Khan, currently in prison after being found liable for contempt earlier this month for breaching two High Court orders requiring her to deliver up client files, is seeking an order requiring the SRA to withdraw its intervention from last August into herself and her Leicester practice Sophie Khan & Co over suspicions of dishonesty and alleged rule breaches.
Khan’s barrister, Mark James, spent the whole of Thursday and Friday morning telling Sir Gerald Barling, sitting as a judge of the Chancery Division, why the regulator’s decision to intervene was fundamentally flawed and disproportionate. Rupert Allen, for the SRA, made his submissions on Friday afternoon.
James had argued that the SRA elevated a technical issue into grounds for suspecting dishonesty and ‘this was not an occasion where Ms Khan dipped her hand into client money and made off with it, a classic dishonesty case’.
However, in his submissions, Allen told the court ‘that’s exactly the suggestion being made’.
Allen said Khan put money into the office account over which another law firm, McMillan Williams, had a claim. ‘The money is no longer in their office account, to put it bluntly. £115,000-odd that she received, £80,000 that McMillan Williams wanted. The balance in the office account as at 31 December 2020 was £14,000. The money has gone. It was used by Ms Khan or the firm for its own purposes. It’s a case of misappropriation of money.’
He added: ‘Ms Khan had conduct of cost negotiations in relation to a joint bill of costs. The joint bill of costs contained about two-thirds of McMillan Williams’ costs and a third of the firm’s costs. Both firms have an interest in the outcomes of these negotiations as well as the clients. It is not in dispute that the firm received £115,000-odd from the opposing party in respect of the cost claimed in the joint bill. It is not in dispute that the total amount for the firm’s cost in the joint bill was about £68,000. So the amount Ms Khan has kept overtops the amount she claimed in the joint bill by almost £50,000. The minimum amount which Ms Khan knew McMillian Williams was prepared to settle for was just under £80,000. So, on any view, she has taken £35,000 or thereabouts.
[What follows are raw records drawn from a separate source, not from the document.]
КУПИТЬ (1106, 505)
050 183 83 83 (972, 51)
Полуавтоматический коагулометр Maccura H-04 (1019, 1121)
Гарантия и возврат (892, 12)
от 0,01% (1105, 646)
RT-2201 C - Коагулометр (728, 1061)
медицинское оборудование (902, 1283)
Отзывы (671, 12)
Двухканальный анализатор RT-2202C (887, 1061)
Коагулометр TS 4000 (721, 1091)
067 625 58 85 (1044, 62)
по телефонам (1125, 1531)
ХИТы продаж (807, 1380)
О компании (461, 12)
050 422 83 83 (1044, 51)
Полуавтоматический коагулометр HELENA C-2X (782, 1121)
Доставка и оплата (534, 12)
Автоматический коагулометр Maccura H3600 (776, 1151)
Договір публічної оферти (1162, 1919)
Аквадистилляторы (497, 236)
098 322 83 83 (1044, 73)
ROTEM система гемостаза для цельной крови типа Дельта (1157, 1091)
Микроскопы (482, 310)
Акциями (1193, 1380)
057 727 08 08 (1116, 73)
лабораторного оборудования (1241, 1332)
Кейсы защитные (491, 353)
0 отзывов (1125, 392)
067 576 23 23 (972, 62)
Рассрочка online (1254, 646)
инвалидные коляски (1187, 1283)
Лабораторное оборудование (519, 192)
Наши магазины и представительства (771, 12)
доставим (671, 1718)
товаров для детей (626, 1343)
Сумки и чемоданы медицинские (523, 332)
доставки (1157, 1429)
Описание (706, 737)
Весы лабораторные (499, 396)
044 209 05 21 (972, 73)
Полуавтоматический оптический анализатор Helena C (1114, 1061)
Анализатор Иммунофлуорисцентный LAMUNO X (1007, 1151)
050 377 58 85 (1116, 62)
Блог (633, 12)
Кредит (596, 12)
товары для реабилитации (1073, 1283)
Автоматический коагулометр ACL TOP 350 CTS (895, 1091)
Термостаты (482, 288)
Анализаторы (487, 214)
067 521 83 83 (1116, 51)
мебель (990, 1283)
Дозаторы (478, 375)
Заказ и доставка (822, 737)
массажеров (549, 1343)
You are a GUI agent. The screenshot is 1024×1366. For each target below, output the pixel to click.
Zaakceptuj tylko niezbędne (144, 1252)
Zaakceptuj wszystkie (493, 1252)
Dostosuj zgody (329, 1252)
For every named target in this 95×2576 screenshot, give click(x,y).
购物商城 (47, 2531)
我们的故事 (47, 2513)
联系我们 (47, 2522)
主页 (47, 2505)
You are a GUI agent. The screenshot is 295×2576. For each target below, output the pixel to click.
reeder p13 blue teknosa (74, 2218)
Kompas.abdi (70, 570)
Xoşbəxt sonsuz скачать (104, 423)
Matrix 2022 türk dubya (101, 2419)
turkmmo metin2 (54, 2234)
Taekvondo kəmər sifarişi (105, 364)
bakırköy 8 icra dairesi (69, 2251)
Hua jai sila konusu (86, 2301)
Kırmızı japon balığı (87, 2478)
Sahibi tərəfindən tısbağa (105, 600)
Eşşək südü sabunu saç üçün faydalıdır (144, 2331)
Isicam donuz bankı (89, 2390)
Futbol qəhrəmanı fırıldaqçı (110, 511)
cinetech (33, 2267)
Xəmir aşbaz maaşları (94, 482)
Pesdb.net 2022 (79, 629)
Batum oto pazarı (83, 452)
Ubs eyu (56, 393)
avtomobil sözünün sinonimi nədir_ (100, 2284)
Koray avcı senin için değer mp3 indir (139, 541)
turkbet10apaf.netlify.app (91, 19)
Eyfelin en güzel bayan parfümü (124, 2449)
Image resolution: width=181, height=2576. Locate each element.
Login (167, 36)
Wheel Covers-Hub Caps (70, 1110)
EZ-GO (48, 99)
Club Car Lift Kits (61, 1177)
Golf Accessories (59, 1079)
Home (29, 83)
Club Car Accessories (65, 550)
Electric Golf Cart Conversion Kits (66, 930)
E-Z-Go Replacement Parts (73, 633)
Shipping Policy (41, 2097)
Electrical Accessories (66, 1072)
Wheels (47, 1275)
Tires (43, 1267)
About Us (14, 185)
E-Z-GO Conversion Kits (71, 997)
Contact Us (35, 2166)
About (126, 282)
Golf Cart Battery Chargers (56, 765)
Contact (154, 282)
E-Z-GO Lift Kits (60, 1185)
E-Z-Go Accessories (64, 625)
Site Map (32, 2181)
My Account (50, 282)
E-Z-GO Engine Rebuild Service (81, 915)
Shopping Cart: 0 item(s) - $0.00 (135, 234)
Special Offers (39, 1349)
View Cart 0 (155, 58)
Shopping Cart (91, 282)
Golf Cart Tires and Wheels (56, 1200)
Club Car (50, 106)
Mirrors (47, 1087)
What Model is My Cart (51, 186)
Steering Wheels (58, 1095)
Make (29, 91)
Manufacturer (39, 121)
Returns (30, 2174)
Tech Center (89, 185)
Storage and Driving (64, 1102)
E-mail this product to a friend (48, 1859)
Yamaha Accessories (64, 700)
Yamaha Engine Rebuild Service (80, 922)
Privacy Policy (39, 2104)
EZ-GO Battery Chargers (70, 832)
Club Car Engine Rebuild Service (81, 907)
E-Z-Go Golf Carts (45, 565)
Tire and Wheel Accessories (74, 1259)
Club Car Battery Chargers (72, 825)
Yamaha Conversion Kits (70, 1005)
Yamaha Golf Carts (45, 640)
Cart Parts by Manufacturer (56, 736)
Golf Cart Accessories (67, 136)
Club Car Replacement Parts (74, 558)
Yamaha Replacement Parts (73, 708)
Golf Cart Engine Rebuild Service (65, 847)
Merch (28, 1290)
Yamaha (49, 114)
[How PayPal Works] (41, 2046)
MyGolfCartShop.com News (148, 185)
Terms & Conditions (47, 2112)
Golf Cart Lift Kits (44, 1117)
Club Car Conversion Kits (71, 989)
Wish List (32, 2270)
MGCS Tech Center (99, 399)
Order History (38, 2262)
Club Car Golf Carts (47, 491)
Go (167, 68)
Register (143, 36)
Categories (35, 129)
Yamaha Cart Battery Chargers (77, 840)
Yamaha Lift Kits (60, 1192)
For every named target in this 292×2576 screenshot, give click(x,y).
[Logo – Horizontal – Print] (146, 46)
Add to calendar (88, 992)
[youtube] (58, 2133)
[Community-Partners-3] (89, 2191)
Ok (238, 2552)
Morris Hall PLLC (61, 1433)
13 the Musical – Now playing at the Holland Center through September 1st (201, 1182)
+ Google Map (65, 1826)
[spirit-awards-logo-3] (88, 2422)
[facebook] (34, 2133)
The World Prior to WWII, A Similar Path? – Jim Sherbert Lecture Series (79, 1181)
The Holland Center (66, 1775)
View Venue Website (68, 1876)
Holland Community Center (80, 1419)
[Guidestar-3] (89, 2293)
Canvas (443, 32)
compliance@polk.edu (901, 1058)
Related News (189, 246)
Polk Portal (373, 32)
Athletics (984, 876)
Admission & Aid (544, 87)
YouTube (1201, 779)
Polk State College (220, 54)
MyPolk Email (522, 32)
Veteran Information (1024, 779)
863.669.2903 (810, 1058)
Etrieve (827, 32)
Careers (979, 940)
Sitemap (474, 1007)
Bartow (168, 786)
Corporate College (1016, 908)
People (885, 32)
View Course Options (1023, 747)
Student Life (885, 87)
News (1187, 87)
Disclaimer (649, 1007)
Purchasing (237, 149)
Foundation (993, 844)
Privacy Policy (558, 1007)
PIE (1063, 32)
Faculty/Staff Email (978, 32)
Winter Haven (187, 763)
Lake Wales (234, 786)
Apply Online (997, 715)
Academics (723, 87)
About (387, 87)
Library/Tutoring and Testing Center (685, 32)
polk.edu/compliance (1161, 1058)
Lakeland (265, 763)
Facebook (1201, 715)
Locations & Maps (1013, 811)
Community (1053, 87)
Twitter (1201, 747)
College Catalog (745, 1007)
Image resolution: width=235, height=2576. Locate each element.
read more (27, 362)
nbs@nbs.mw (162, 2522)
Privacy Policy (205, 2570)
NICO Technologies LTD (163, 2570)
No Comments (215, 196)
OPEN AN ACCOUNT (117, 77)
She should not have taken ... £35,000 or thereabouts from the £115,000 that she has received.
‘The payment was made for the purposes of settling the defendant’s cost liability, but Ms Khan was using it for a completely different purpose that has nothing to do with a joint bill of costs, nothing to do with the cost negotiations, nothing to do with the defendant. We say one does not have to be a solicitor to realise one cannot do that.’
Replying, James said that in relation to payment into office account, Khan had ‘contractual authority to do that under the conditional fee agreement. It gives her the right to have the money paid into her account. She is then going to have a dispute with McMillan Williams over it. But it is not evidence of dishonesty.’
Earlier on Friday, James told the court that intervention should be a last resort, ‘particularly when you have a one-person firm providing services to parts of society that struggle to find representation, cases against the police’.
Barling reserved judgment and the hearing concluded just before 5pm.